§ **Jouw opdracht**:
Zet alle regels van de records hieronder om in een genummerde lijst en sla lege regels over. Laat de afbeeldingen weg uit je antwoord.

---+---

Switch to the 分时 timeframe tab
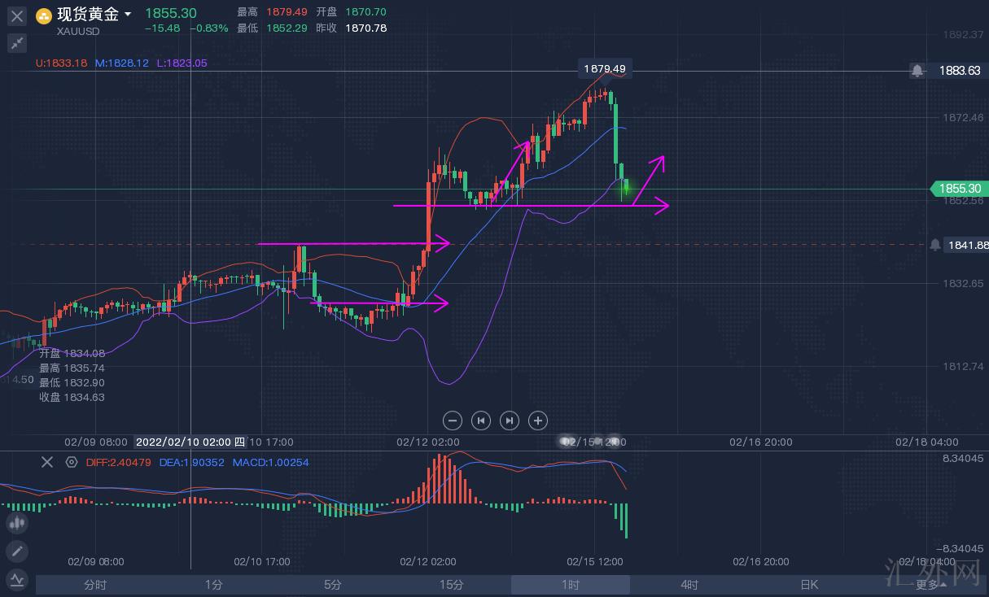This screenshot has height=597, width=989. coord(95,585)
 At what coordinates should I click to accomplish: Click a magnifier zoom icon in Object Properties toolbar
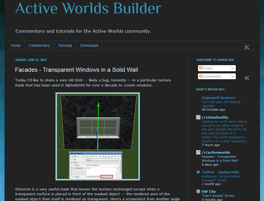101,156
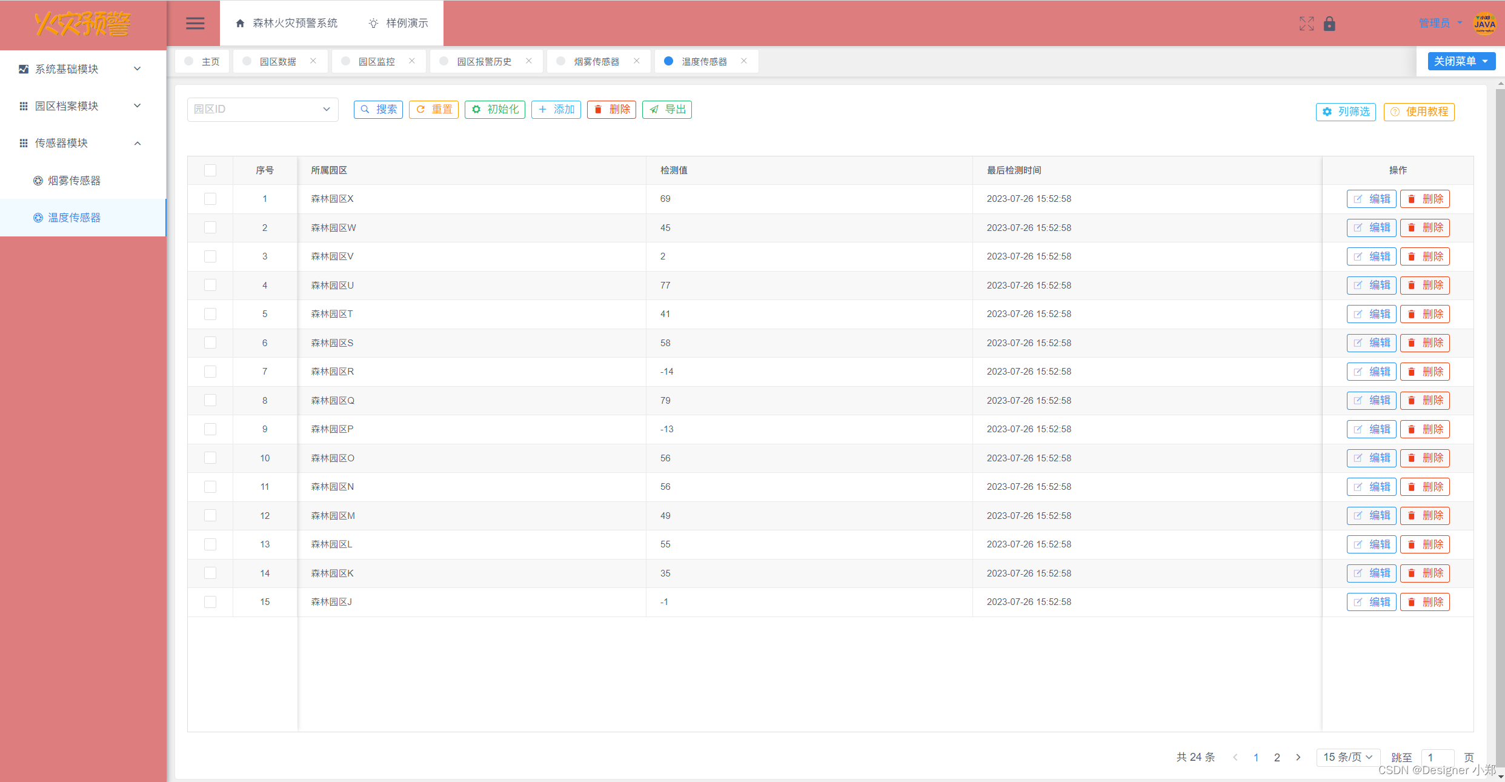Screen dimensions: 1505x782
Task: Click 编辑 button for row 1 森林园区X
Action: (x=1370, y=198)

---+---

§ **Antwoord**:
1. Switch to the 分时 timeframe tab
2. This screenshot has height=597, width=989. coord(95,585)
3.  At what coordinates should I click to accomplish: Click a magnifier zoom icon in Object Properties toolbar
4. 101,156
5. Screen dimensions: 1505x782
6. Task: Click 编辑 button for row 1 森林园区X
7. Action: (x=1370, y=198)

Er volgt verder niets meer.